Okay, so I realized in the last post that I had mentioned that I have plenty of orgasms, with Mr. Wonderful and without and I've realized that I may have mistated that. I have plenty of orgasms WITH Mr. Wonderful. These days, that is it. Now this is highly unusual because I am a Master-Bater HAHA. But truly, something I always credit my mother with was this advice, "The best way to find out what you like is to do it to yourself." and so I did, from my early adolescence on.
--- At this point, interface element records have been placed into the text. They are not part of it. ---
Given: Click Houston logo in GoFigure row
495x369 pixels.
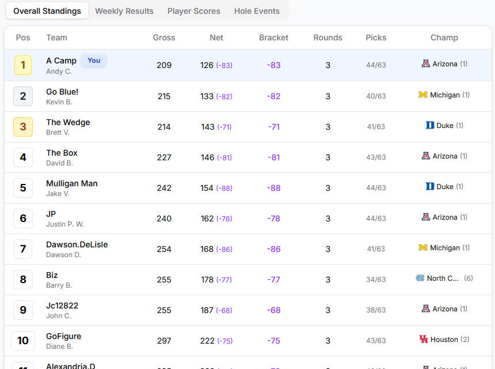Looking at the screenshot, I should [x=424, y=339].
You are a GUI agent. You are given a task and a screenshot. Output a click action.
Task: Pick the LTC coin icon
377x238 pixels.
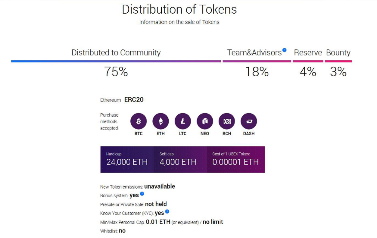tap(183, 121)
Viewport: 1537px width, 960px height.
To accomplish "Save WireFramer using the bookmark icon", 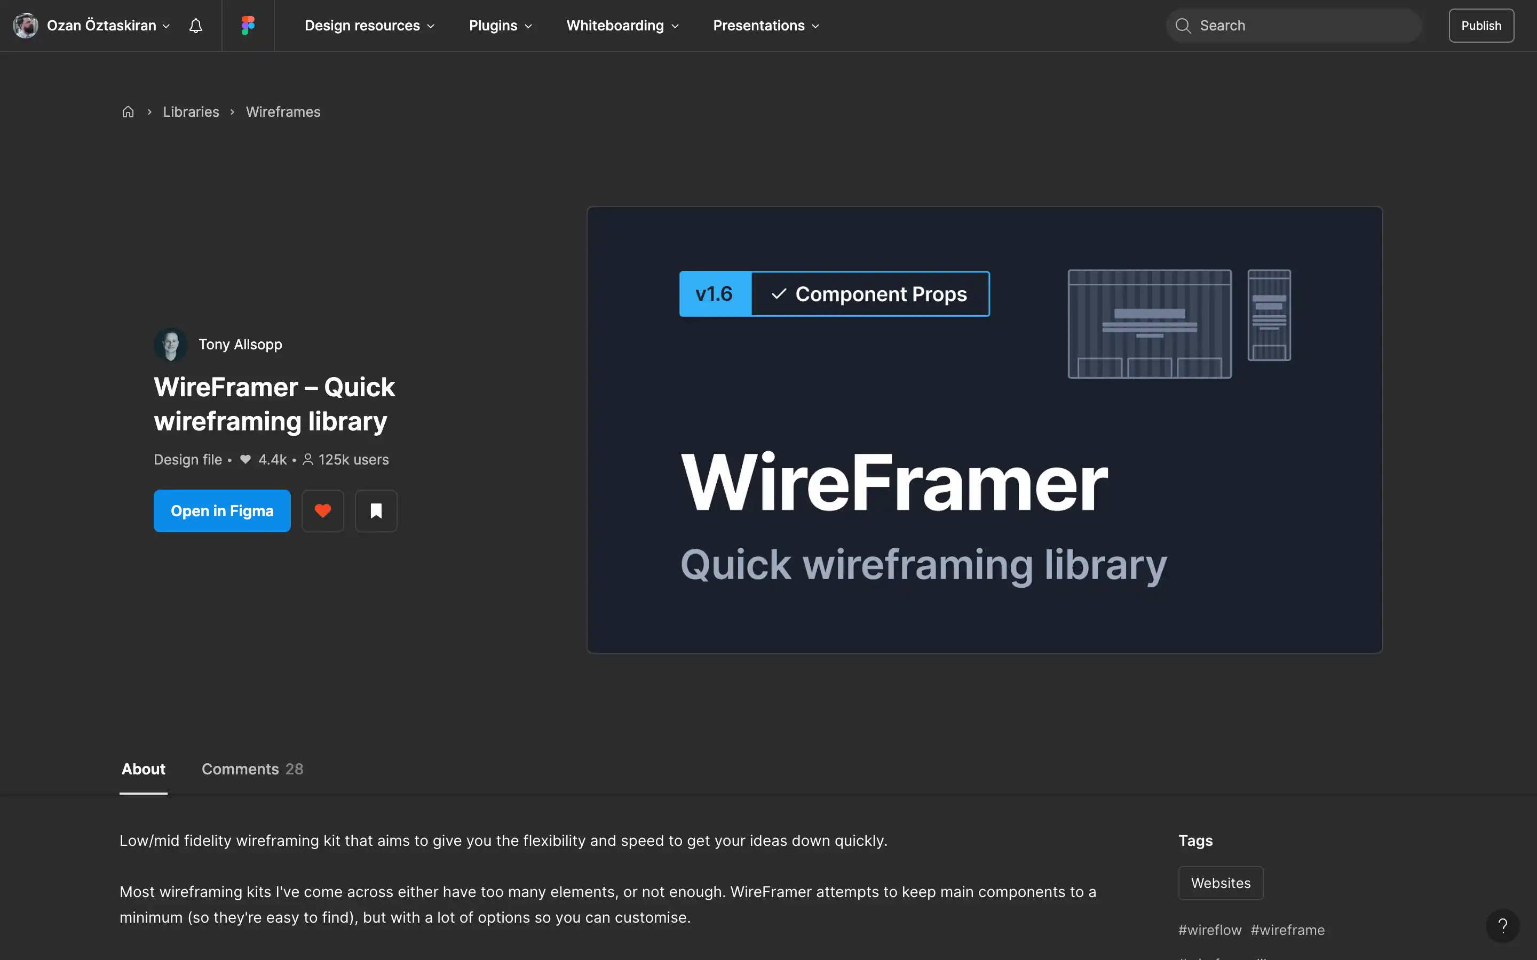I will tap(376, 510).
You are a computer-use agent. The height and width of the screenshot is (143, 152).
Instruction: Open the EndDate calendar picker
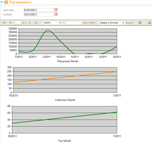pos(56,14)
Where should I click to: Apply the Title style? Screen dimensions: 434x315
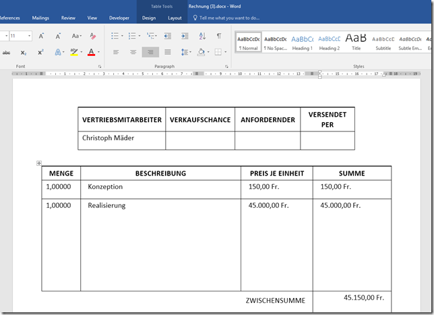pos(356,42)
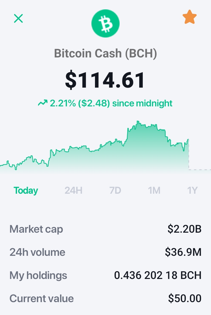Select the 24h volume row
Screen dimensions: 211x315
tap(106, 252)
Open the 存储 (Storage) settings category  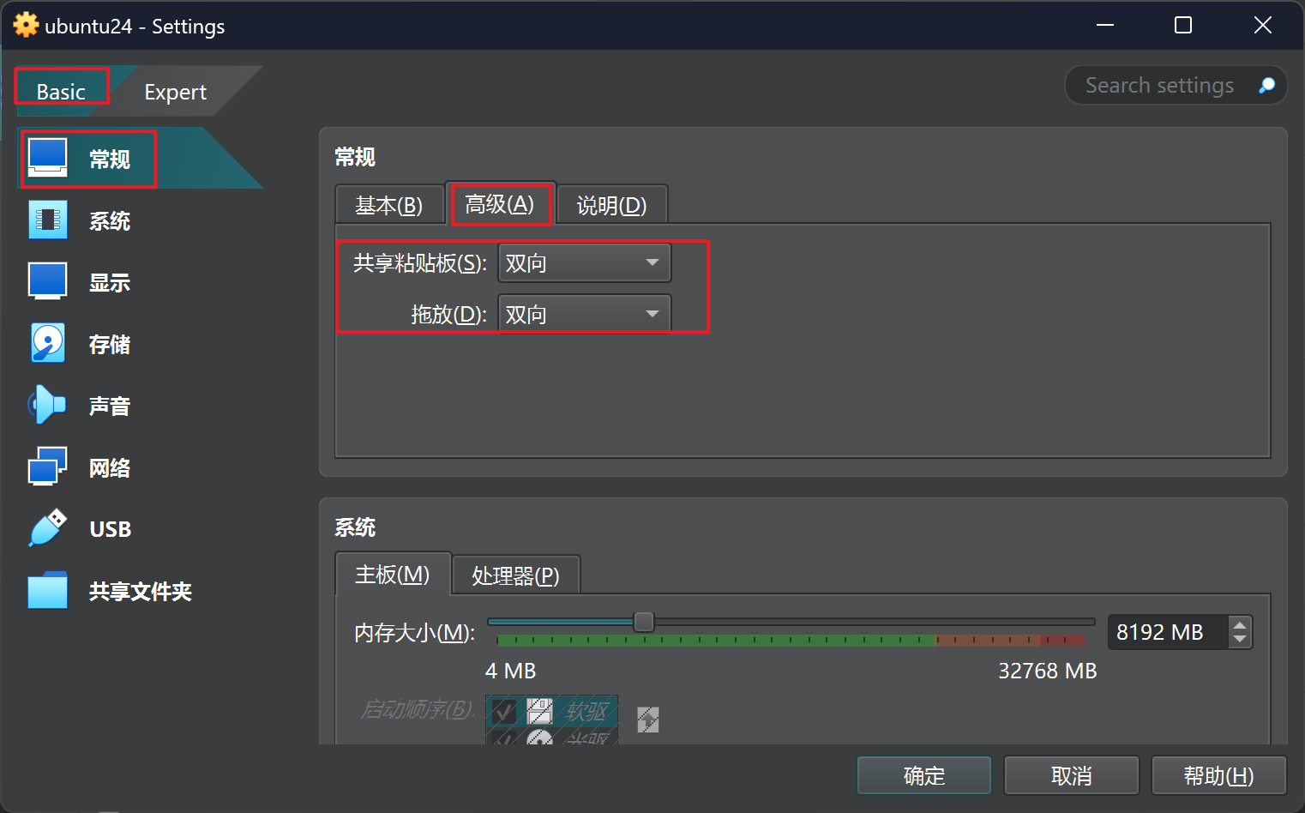(110, 345)
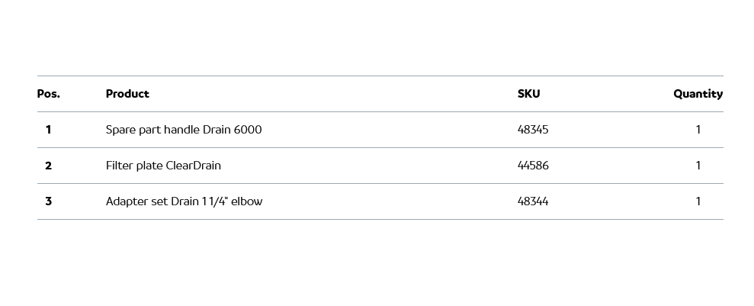This screenshot has height=306, width=754.
Task: Select position number 2 in the table
Action: point(48,166)
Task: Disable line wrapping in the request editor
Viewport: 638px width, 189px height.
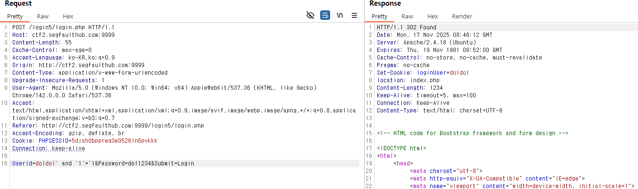Action: click(325, 16)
I hit my peak 8 1/2 years ago while pregnant. The Antichrist (at that time he was referred to as my husband) worked out of town and was only home Friday night through Sunday afternoon each week. So I was along alot and during this time I must have masturbated 3-5 times a day. It was insane! Once I gave birth, my urges returned to normal and I would say I average 3 times per week, maybe more or less depending on all the things that prevent/encourage people to have sex with another person.
Now a couple of points:
A) I have never used or owned a vibrator or dildo. My orgasms have always come from my hands alone
B) For four years prior to Mr. Wonderful, nothing entered my vagina. Okay my fingers on a very rare occasion, but that's not how I make myself cum, so it wasn't necessary. And, as I mentioned, I did not own a vibrator, no I am talking absolutely nothing entered there.
Funny side note, the first time we tried to have sex, Mr. Wonderful began trying to enter me and it was so painful, he immediately stopped. It was excruiciating. I think it the combination of his size :) and the 4 year penis embargo that caused it. Now I had three orgasms that first time, but actual intercourse was ten kinds of hell.
Well I am nothing if not a problem solver. We weren't able to find time or circumstance to have intercourse again for probably 3-4 weeks after the first attempt, so I bought some lube, some condoms and began buying, at regular intervals, zucchini. We called it my "science experiment" And I set out to make my body more inviting to outside visitors. All the while Mr. Wonderful encouraging me but also making sure I knew that whatever happened, it was fine. And it worked. In like Flynn...(he demanded to know who Flynn was...but that's another story for another day)
Maybe now it's the combination of stress fatigue. Or maybe it's just having sex with someone who knows my body and what to do to it, how to touch it and use it and abuse it :). Maybe, for now, he's ruined me for myself and I need him there to get to that place where my stomach flips and my body begins to shake and I experience "the little death" as the French call it. Maybe it's a positive thing that I need him there to seal the deal, to pull my hair. to peel the layers of skin off my face with his 5 o'clock shadow, which never seems to go away. Maybe I'm to the point, for this moment, where I need a kiss and some sweet talk and a smile when it's over. Maybe I'm changing. And maybe that's okay.